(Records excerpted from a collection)
————

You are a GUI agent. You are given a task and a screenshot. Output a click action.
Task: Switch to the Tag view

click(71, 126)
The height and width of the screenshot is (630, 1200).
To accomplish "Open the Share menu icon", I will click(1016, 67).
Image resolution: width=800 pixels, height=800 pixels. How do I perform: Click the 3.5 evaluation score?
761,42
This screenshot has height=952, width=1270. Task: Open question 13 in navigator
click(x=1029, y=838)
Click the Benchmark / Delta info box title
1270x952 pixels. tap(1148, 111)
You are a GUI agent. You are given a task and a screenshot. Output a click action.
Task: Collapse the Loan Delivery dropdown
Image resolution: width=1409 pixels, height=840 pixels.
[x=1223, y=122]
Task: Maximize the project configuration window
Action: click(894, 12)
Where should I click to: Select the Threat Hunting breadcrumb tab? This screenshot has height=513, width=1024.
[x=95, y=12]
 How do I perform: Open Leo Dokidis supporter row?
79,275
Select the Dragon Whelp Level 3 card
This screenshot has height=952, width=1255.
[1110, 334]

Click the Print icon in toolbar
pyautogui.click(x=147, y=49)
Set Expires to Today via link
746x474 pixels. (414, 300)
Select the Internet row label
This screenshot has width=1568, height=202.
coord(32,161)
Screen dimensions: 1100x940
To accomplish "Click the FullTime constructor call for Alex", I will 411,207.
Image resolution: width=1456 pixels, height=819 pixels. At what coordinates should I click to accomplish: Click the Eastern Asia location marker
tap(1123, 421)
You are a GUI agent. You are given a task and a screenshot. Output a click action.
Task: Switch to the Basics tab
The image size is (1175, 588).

————

--- TASK DESCRIPTION ---
Swap "screenshot" for "screen image" everywhere from the line containing "The height and" down to the line containing "[x=95, y=12]", and reproduce only those lines with nothing else changed.

--- REPLY TO THE EXERCISE ---
The height and width of the screen image is (630, 1200).
To accomplish "Open the Share menu icon", I will click(1016, 67).
Image resolution: width=800 pixels, height=800 pixels. How do I perform: Click the 3.5 evaluation score?
761,42
This screen image has height=952, width=1270. Task: Open question 13 in navigator
click(x=1029, y=838)
Click the Benchmark / Delta info box title
1270x952 pixels. tap(1148, 111)
You are a GUI agent. You are given a task and a screen image. Output a click action.
Task: Collapse the Loan Delivery dropdown
Image resolution: width=1409 pixels, height=840 pixels.
[x=1223, y=122]
Task: Maximize the project configuration window
Action: click(894, 12)
Where should I click to: Select the Threat Hunting breadcrumb tab? This screen image has height=513, width=1024.
[x=95, y=12]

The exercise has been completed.